*INSTRUCTIONS FOR THE TASK*.
When you reach the line containing "Instruction: Select the" in the records below, set it down exactly, together with every later line through the end, but not the pictures.

Extracted data entries:
# # #

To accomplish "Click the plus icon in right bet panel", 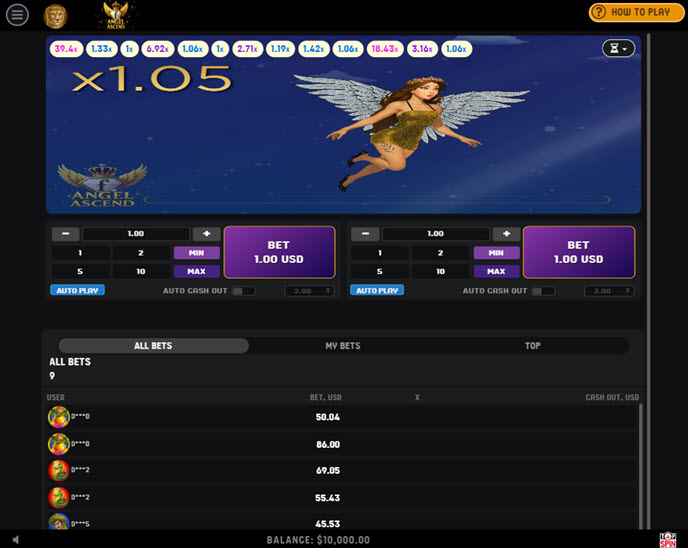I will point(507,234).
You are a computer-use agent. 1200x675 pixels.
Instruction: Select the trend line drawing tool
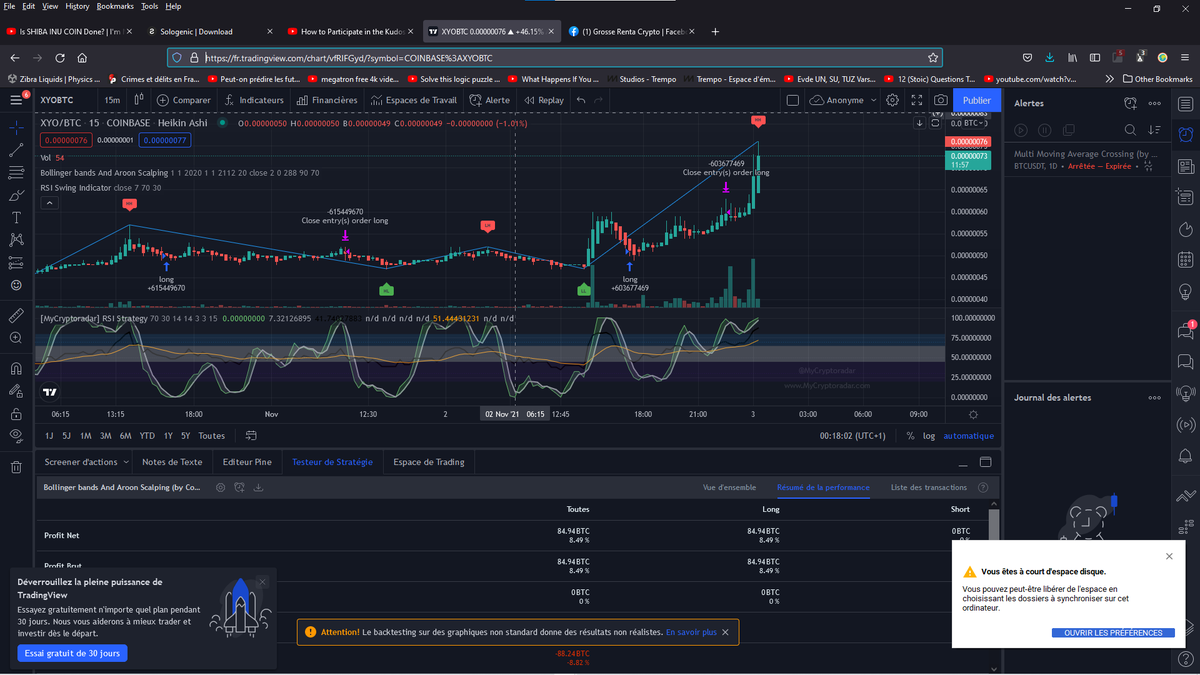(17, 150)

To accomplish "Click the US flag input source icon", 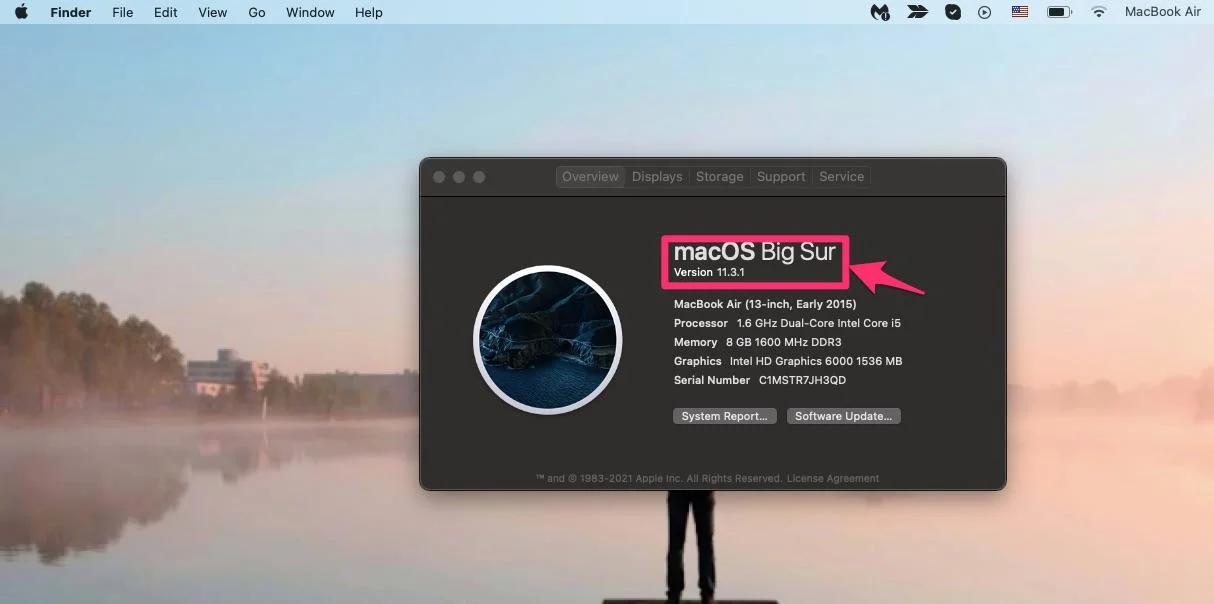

# # #

*SOLUTION*.
Instruction: Select the trend line drawing tool
(17, 150)

To accomplish "Click the US flag input source icon", 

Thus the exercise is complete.